Given data
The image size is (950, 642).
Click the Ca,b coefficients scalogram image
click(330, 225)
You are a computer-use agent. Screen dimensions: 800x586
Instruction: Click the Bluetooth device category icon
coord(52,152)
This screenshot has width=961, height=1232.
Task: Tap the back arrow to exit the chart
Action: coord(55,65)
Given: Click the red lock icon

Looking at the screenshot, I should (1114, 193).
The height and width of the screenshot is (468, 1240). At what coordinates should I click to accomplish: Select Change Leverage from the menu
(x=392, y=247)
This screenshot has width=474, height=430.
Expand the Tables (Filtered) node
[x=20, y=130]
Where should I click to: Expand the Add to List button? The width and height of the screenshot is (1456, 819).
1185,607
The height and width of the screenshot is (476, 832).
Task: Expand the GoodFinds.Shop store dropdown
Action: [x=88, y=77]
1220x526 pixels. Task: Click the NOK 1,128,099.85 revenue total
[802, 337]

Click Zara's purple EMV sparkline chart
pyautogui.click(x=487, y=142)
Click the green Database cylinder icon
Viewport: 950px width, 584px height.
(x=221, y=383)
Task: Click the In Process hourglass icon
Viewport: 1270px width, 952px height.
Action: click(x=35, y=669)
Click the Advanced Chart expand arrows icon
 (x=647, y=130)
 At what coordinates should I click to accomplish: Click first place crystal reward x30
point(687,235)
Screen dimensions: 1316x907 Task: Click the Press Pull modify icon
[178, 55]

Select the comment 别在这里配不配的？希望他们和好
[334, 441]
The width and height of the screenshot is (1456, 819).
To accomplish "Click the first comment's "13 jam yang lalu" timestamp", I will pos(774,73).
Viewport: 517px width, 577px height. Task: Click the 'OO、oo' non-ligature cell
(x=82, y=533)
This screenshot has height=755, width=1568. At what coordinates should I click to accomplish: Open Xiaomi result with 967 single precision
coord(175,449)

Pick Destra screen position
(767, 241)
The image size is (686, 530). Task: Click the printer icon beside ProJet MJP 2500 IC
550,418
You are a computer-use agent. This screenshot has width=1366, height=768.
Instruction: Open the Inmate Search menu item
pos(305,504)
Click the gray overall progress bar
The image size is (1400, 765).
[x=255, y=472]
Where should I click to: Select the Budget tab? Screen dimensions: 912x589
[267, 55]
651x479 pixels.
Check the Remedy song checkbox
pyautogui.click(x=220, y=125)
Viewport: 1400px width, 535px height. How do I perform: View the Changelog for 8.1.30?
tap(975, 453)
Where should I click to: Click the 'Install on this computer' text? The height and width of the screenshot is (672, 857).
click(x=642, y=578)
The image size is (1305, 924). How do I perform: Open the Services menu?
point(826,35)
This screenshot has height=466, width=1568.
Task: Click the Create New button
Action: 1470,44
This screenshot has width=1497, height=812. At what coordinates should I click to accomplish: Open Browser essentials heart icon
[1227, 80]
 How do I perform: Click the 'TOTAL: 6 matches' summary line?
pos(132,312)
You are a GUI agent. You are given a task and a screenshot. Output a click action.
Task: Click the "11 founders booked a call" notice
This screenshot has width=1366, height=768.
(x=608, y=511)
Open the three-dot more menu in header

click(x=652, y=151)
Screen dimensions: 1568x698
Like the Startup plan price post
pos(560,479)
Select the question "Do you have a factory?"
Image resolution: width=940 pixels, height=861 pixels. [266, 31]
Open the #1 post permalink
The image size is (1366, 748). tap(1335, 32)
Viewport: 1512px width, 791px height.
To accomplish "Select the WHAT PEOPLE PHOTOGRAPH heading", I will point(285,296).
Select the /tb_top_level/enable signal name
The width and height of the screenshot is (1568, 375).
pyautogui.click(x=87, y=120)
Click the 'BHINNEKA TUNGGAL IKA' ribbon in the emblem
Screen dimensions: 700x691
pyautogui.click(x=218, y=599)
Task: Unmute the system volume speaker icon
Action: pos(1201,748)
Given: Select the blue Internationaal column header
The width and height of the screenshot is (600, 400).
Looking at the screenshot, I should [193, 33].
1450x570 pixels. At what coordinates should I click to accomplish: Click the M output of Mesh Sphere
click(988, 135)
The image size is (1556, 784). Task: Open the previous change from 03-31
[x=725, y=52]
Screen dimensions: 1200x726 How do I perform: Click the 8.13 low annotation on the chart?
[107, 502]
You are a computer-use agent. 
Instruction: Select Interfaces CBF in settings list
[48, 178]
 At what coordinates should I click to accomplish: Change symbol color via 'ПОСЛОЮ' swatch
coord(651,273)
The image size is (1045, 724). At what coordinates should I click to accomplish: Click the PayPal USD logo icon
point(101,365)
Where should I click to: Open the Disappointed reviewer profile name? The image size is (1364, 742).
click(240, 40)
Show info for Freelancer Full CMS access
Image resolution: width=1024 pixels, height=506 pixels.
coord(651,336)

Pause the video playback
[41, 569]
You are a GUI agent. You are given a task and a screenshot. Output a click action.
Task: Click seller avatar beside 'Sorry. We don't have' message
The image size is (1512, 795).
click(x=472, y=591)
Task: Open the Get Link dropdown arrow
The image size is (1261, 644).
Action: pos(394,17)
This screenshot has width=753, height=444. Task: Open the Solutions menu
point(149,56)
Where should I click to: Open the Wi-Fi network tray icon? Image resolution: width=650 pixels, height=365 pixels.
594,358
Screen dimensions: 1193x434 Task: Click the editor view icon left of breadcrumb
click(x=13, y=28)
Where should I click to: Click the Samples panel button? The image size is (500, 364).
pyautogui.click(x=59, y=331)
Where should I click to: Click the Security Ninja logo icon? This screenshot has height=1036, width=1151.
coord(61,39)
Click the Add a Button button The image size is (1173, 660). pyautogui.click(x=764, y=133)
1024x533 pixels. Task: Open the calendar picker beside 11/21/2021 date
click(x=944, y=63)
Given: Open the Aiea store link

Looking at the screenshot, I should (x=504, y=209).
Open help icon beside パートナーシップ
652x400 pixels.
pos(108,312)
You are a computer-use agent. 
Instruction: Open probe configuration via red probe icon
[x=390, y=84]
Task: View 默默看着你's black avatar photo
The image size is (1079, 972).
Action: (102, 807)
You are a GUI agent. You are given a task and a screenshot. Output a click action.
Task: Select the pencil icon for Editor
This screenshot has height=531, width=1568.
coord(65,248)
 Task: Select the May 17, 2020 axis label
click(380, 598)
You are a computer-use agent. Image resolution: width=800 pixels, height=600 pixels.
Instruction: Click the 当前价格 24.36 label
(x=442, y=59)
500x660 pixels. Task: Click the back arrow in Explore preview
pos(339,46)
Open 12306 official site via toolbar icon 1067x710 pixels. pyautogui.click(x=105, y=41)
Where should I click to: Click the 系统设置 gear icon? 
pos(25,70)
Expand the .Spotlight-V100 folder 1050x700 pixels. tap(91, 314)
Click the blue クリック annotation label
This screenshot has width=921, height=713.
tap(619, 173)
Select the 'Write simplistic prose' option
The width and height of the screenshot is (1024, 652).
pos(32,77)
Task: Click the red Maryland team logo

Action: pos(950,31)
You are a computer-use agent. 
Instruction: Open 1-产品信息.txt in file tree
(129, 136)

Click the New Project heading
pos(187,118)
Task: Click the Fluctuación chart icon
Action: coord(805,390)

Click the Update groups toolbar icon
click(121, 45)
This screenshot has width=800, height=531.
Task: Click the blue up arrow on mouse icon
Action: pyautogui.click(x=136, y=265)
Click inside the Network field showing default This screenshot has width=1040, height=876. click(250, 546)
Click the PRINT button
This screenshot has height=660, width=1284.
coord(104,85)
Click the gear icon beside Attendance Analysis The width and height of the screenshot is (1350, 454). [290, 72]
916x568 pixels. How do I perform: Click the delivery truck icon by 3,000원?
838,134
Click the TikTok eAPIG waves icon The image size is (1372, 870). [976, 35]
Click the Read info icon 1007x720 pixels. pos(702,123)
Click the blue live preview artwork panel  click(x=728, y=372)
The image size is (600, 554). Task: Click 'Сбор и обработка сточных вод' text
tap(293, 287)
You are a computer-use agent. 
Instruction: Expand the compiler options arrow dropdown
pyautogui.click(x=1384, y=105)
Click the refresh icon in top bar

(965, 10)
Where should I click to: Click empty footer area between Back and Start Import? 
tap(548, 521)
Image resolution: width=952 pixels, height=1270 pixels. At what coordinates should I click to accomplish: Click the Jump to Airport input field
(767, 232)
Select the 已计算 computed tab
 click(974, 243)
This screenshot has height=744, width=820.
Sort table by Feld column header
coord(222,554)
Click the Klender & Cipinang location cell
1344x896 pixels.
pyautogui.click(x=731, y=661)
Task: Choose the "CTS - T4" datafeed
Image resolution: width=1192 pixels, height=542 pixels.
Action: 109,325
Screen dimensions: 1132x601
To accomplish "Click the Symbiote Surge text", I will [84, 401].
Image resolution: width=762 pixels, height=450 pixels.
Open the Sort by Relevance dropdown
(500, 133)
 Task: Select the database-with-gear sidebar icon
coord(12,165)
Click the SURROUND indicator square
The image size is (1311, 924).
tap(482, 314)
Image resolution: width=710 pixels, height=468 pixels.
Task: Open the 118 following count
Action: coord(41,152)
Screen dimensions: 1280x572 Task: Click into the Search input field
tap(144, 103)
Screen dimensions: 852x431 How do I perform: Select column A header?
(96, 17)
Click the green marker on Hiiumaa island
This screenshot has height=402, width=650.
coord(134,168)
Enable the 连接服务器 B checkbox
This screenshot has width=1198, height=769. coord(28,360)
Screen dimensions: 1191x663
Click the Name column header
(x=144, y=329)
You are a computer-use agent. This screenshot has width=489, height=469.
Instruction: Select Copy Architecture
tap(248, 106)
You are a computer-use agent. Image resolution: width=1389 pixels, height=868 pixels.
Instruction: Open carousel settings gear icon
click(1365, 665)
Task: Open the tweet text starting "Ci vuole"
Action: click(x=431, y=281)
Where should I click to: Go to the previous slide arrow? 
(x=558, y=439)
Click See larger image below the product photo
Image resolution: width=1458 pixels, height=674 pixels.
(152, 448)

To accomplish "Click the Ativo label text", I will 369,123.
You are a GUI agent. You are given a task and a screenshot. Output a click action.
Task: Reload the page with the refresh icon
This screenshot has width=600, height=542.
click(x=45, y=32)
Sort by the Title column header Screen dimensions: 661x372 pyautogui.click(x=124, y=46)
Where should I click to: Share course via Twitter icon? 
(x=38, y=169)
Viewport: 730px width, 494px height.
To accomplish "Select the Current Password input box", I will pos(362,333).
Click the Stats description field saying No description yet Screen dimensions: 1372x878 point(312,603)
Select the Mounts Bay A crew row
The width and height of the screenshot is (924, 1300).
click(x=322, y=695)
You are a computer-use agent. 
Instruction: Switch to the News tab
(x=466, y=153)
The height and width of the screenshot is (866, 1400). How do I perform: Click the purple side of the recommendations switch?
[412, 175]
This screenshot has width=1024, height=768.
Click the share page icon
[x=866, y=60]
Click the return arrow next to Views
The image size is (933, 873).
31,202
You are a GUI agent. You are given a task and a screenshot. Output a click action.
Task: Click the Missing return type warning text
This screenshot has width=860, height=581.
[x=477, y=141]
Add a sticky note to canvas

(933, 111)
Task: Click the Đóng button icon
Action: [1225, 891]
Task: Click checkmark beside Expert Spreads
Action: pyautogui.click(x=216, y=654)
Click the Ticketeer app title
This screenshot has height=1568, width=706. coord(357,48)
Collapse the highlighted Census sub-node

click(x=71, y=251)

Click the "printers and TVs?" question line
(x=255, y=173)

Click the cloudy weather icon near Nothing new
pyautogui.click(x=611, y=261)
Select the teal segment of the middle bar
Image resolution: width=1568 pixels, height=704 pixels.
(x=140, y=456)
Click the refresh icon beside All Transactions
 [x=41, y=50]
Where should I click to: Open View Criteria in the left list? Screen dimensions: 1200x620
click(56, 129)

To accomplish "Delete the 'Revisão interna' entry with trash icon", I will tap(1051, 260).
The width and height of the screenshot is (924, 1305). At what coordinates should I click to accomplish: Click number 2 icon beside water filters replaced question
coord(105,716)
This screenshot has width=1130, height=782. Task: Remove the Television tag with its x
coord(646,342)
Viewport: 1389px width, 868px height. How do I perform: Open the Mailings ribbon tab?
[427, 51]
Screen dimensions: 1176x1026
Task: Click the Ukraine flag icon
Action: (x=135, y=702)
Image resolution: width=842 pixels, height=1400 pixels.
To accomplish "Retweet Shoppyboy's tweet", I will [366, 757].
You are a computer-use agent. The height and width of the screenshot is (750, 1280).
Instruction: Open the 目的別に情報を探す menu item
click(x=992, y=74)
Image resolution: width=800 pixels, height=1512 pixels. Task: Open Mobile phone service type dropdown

Instructions to follow
Your answer must be the line with "The height and width of the screenshot is (866, 1400)." and all lines after it through the final line of the entries, copied exactly and with nothing added.

Output of the exercise
The height and width of the screenshot is (866, 1400). How do I perform: Click the purple side of the recommendations switch?
[412, 175]
This screenshot has width=1024, height=768.
Click the share page icon
[x=866, y=60]
Click the return arrow next to Views
The image size is (933, 873).
31,202
You are a GUI agent. You are given a task and a screenshot. Output a click action.
Task: Click the Missing return type warning text
This screenshot has width=860, height=581.
[x=477, y=141]
Add a sticky note to canvas

(933, 111)
Task: Click the Đóng button icon
Action: [1225, 891]
Task: Click checkmark beside Expert Spreads
Action: pyautogui.click(x=216, y=654)
Click the Ticketeer app title
This screenshot has height=1568, width=706. coord(357,48)
Collapse the highlighted Census sub-node

click(x=71, y=251)

Click the "printers and TVs?" question line
(x=255, y=173)

Click the cloudy weather icon near Nothing new
pyautogui.click(x=611, y=261)
Select the teal segment of the middle bar
Image resolution: width=1568 pixels, height=704 pixels.
(x=140, y=456)
Click the refresh icon beside All Transactions
 [x=41, y=50]
Where should I click to: Open View Criteria in the left list? Screen dimensions: 1200x620
click(56, 129)

To accomplish "Delete the 'Revisão interna' entry with trash icon", I will tap(1051, 260).
The width and height of the screenshot is (924, 1305). At what coordinates should I click to accomplish: Click number 2 icon beside water filters replaced question
coord(105,716)
This screenshot has width=1130, height=782. Task: Remove the Television tag with its x
coord(646,342)
Viewport: 1389px width, 868px height. How do I perform: Open the Mailings ribbon tab?
[427, 51]
Screen dimensions: 1176x1026
Task: Click the Ukraine flag icon
Action: (x=135, y=702)
Image resolution: width=842 pixels, height=1400 pixels.
To accomplish "Retweet Shoppyboy's tweet", I will [366, 757].
You are a computer-use agent. The height and width of the screenshot is (750, 1280).
Instruction: Open the 目的別に情報を探す menu item
click(x=992, y=74)
Image resolution: width=800 pixels, height=1512 pixels. Task: Open Mobile phone service type dropdown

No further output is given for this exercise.